━━━ Record excerpts ━━━

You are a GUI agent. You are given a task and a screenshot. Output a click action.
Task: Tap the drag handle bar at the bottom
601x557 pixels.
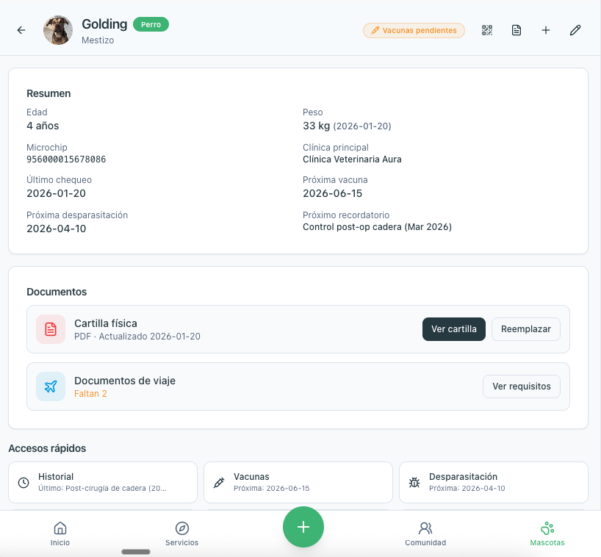point(135,552)
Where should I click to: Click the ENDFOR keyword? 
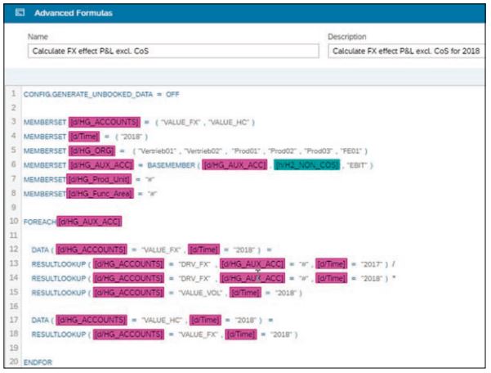[x=36, y=362]
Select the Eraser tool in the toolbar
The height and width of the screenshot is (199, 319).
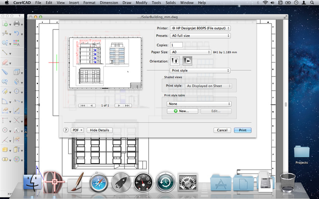click(x=5, y=62)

━━━

## Problem requirements
Exactly the lines from the one containing "Where should I" to the end of the records above, both end lines included, are to be printed, and no pictures with them.

## Task answer
Where should I click to: Click the ENDFOR keyword? 
[x=36, y=362]
Select the Eraser tool in the toolbar
The height and width of the screenshot is (199, 319).
click(x=5, y=62)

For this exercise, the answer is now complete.